Merasa sudah 'ditolong' SBY, Budiman sepertinya pintar membalas jasa. Usai dilantik menjadi KSAD pada 31 Agustus 2013, ia membuat geger dengan mencium tangan SBY. Bagi orang Jawa, tradisi itu sebenarnya lumrah sebagai bentuk penghormatan. Namun, pemandangan itu tidak lazim terjadi saat prosesi pengangkatan kepala staf.

Sampai di situ hubungan kedua orang yang mengakhiri kariernya militernya dengan empat bintang di pundak tersebut masih terjalin baik. SBY senang menempatkan orang dekatnya di matra terbesar di TNI itu, adapun Budiman tersanjung diperhatikan atasannya.

Sayangnya, kemesraan itu ternyata tidak awet. Pelaksanaan Pilpres 2014, menjadi awal keretakan keduanya.
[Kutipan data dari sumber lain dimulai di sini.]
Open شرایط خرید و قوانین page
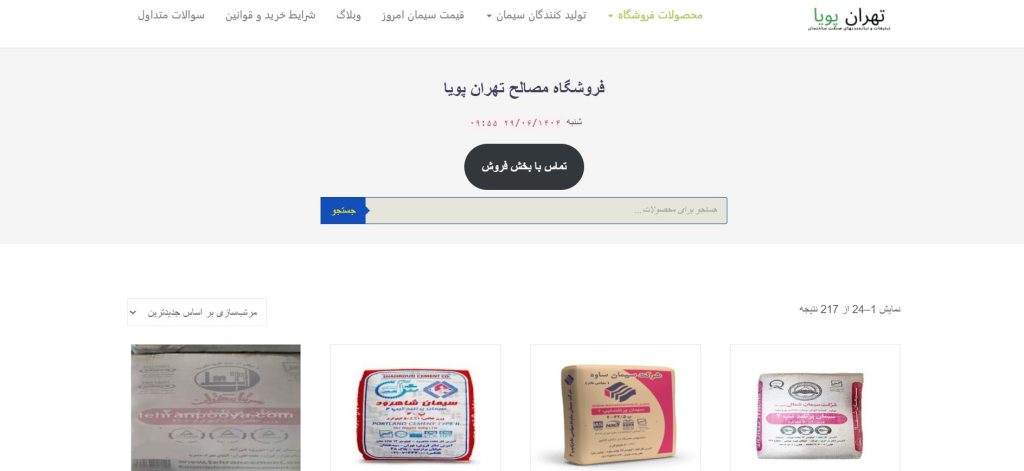Image resolution: width=1024 pixels, height=471 pixels. coord(270,16)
TNI yang harus profesional dan menjunjung tinggi netralitasnya di setiap pemilu, diisukan tak sedap.

Muncul kabar, Budiman 'merapat' ke salah satu capres. Bahkan, yang lebih berani, Budiman diisukan pernah menghadiri rapat salah satu tim sukses capres tertentu. Kabar itu berembus kencang di kalangan wartawan, meski kebenarannya tetap harus dikonfirmasi lagi.

Entah karena kabar itu atau bukan, secara mendadak SBY mengumpulkan pimpinan seluruh matra TNI di Kemenhan pada 2 Juni lalu. Panglima tertinggi TNI tersebut menegaskan bahwa pertemuan itu sebagai commander call. Laporan intelijen yang berhasil dikumpulkannya membuat SBY naik pitam.
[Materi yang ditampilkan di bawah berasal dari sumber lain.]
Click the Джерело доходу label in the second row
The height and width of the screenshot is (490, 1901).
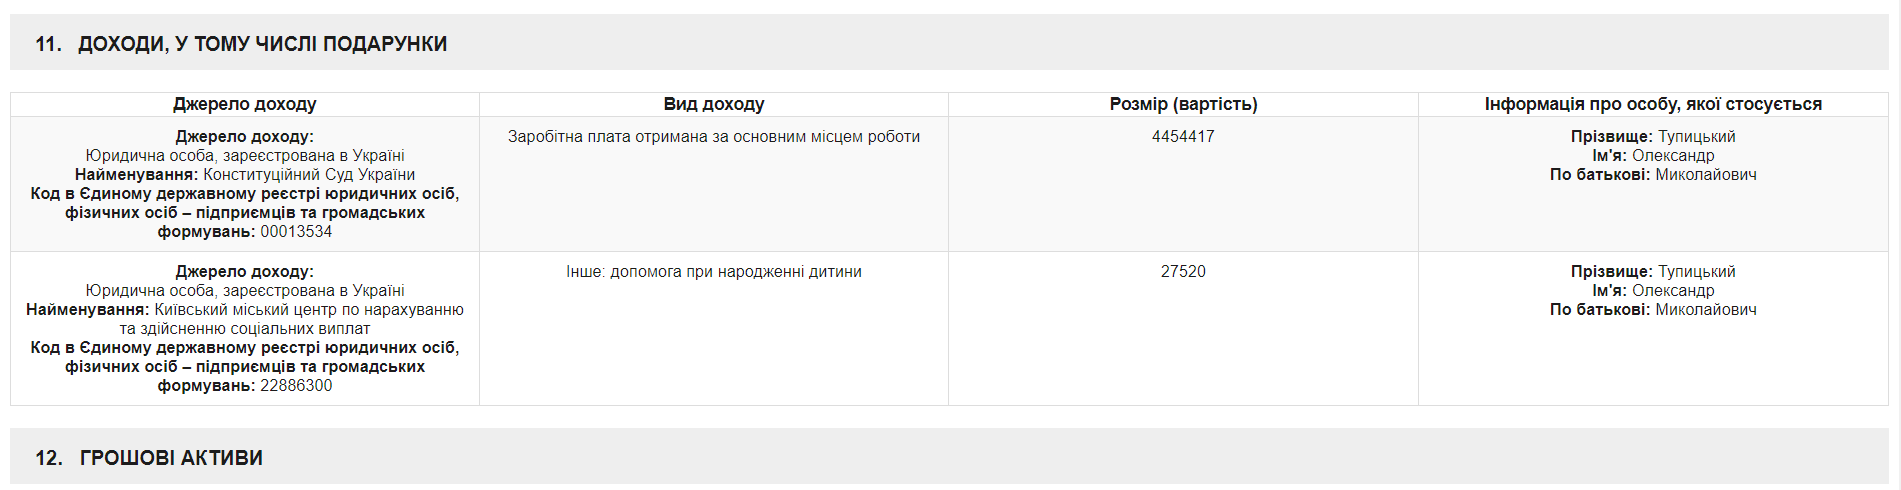[x=244, y=272]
Di depan perwira TNI/Polri, SBY mencium gelagat ada pihak yang ingin menyeret-nyeret TNI ke dalam politik praktis. Meski tidak menyebut nama, figur yang diberi peringatan oleh SBY sudah beredar di kalangan media.

SBY tidak segan menuding ada petinggi yang mencoba menghasut para prajurit dengan mengatakan tidak perlu mendengarkan presiden yang sekarang. Meski presiden adalah panglima tertinggi dalam TNI tetapi dianggapnya sebagai kapal karam yang tak perlu lagi didengar.

SBY pun seketika mengultimatum pimpinan TNI untuk menjadikan netralitas sebagai harga mati. Bahkan, ketika itu SBY seolah memberi kode akan mencopot seorang jenderal yang bermain-main di tataran politik praktis.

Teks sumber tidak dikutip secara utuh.